Ritos de passagem são celebrações que marcam mudanças de status de uma pessoa no seio de sua comunidade. A jovem democracia brasileira estaria nestes dias fazendo a sua cerimônia coletiva? Ela cansou de seus representantes eleitos e que deixaram de corresponder às suas expectativas? A presença do povo brasiliense nas portas do Congresso Nacional pode ser uma cerimônia de mudança?
O antropólogo Roberto da Matta diz que a malandragem brasileira é o reflexo de uma classe política. “A malandragem é uma prática quase que diária: é o dinheiro não declarado na declaração de renda, é o sinal de trânsito que o sujeito fura, é a gambiarra. De certo modo, a malandragem é o sintoma de uma sociedade que tem relação ruim com o Estado".

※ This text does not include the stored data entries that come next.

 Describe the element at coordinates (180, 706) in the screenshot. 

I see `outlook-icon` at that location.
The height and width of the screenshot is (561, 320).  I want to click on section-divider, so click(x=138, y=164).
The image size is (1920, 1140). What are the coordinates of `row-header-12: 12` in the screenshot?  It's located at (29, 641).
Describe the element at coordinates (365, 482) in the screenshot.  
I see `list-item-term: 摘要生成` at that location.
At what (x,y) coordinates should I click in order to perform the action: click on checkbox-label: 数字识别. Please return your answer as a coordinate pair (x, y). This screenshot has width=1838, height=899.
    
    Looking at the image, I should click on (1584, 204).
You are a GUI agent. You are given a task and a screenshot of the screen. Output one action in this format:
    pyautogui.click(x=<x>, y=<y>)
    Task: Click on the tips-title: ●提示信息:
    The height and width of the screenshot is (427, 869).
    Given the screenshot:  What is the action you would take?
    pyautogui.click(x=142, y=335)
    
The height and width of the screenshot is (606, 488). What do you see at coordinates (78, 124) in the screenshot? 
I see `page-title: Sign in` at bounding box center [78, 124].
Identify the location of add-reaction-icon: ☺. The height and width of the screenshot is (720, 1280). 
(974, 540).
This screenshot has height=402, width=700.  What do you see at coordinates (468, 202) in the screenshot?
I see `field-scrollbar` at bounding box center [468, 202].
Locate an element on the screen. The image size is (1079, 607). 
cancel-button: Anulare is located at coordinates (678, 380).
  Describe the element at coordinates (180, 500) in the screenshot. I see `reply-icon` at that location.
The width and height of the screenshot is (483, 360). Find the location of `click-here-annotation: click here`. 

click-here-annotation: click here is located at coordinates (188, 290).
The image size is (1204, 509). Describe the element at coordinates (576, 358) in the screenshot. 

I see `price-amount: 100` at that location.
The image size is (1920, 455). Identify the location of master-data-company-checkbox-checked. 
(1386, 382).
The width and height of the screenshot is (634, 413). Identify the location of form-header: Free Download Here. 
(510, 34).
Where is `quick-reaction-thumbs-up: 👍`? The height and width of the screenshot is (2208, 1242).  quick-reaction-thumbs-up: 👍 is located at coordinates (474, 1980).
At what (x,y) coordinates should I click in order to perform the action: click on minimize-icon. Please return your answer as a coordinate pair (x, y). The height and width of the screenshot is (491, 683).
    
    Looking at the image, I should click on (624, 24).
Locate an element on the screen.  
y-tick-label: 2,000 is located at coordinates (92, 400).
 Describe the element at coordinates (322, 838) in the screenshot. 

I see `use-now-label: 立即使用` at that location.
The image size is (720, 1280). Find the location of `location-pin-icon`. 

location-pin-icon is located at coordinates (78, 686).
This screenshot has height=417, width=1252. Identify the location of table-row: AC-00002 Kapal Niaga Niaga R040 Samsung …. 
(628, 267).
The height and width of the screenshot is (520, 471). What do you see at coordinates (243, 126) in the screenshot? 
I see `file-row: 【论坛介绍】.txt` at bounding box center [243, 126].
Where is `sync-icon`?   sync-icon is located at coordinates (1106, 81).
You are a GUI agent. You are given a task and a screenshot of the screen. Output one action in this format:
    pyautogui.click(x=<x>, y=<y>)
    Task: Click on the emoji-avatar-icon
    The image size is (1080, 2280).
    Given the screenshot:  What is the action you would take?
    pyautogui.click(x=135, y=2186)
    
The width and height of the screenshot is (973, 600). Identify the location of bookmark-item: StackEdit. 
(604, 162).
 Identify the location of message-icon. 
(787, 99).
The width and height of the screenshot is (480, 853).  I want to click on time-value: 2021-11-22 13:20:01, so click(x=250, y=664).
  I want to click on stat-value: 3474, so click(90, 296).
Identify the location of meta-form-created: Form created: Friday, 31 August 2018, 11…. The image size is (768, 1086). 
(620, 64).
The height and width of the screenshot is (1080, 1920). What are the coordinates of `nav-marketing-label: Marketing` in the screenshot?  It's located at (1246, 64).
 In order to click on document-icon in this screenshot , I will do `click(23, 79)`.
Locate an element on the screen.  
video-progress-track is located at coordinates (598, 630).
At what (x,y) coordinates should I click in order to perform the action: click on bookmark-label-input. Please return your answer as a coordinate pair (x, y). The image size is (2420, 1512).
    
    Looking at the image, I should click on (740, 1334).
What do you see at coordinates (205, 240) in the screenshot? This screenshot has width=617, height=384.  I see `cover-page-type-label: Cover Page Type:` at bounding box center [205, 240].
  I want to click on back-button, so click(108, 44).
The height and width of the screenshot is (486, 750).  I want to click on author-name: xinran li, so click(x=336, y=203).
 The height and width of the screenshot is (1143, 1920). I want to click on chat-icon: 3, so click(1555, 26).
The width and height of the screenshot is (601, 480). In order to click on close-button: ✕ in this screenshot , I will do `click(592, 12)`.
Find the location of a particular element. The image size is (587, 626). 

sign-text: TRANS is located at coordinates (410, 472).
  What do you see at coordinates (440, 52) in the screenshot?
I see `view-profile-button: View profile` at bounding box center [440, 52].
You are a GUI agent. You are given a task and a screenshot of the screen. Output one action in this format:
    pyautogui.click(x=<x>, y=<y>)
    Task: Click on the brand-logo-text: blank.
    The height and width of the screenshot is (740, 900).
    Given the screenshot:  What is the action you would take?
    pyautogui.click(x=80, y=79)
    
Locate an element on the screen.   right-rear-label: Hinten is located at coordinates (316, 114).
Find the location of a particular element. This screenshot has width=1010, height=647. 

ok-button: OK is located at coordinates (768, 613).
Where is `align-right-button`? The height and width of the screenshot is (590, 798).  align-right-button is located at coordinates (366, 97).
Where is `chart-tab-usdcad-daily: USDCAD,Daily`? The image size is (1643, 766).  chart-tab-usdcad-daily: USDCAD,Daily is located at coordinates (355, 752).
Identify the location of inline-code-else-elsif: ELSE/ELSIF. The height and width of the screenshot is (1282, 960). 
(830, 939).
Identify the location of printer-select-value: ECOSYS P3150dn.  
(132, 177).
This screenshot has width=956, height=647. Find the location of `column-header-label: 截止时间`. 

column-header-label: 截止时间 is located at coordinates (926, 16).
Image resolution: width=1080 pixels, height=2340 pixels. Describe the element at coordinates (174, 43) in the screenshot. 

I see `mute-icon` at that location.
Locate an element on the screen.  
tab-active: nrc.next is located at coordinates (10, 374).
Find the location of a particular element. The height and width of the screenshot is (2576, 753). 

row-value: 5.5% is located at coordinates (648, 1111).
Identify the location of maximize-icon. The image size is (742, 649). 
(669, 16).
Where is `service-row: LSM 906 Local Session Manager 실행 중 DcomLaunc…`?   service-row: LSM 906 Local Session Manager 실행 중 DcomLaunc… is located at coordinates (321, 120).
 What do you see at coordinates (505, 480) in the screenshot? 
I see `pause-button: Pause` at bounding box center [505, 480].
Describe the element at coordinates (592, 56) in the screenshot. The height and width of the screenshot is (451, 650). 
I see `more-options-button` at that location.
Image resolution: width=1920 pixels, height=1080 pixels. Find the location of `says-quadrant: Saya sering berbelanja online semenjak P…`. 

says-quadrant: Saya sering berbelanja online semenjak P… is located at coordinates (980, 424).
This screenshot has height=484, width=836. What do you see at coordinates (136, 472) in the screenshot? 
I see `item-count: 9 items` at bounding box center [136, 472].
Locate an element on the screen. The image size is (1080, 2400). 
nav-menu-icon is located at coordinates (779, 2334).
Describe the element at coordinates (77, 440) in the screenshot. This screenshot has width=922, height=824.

Mudar esse estado de malandragem institucional – um dos fatores dos protestos do povo brasileiro – necessita do que chamamos de vontade política; e vontade política não diz respeito simplesmente a fazer leis. Roberto da Matta entende que tudo “tem a ver com a percepção de que a sociedade é construída pelo Estado e pelos seus costumes”. “É uma dialética, um caminho que queremos que a sociedade trilhe, mas nenhuma sociedade conseguiu se desenvolver com facilidade. Todas tiveram seus problemas”.


Entreouvido num restaurante, em Brasília:- Os EUA lançaram um plano para comprar ativos podres. - E será que eles sabem que no nosso Congresso tem 513 deputados e 81 senadores à venda?


Ainda no mesmo restaurante, em Brasília, dois parlamentares conversando. -Vossa Excelência está sabendo que as manifestações populares não brigam apenas por 20 centavos a menos na passagem do ônibus, mas exigem também educação, saúde, segurança e transporte de qualidade? - Nobre colega, mas quem eles pensam que são? Nós?